Equal surface areas — sphere vs cube, find volume ratio: A sphere and a cube have the same surface area. What is the ratio of the volume of the sphere to the volume of the cube?

Introduction / Context:
This is a comparison of two solids under an equal-surface-area constraint.
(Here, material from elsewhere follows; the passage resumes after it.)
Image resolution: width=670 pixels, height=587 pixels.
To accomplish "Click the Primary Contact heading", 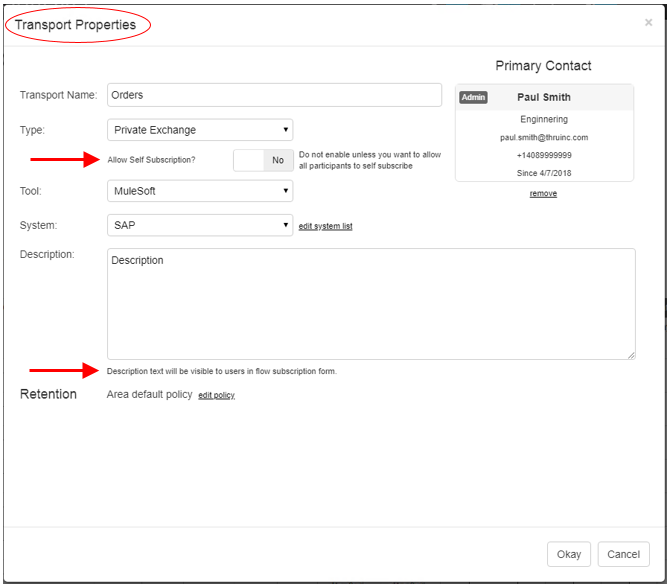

Express both volumes in terms of a single parameter using the surface-area equality, then take the ratio.

Given Data / Assumptions:

• Sphere: surface area S_s = 4πr^2, volume V_s = (4/3)πr^3
• Cube: surface area S_c = 6a^2, volume V_c = a^3
• Set 4πr^2 = 6a^2 ⇒ r^2/a^2 = 3/(2π)

Concept / Approach:
Write V_s/V_c = [(4/3)π r^3]/a^3 = (4/3)π (r^2/a^2)^{3/2} and substitute r^2/a^2 from the surface-area equality.

Step-by-Step Solution:
V_s/V_c = (4/3)π * (3/(2π))^{3/2}= (4/3)π * [3√3/(2√2 * π√π)]= √6/√π

Verification / Alternative check:
Numerically, √6/√π ≈ 2.449/1.772 ≈ 1.382, a reasonable constant ratio.

Why Other Options Are Wrong:
1:2 and 3:1 are arbitrary; 6:π confuses square roots and direct factors.

Common Pitfalls:
Forgetting the 3/2 power when converting from area to volume ratios.

Final Answer:
√6 : √π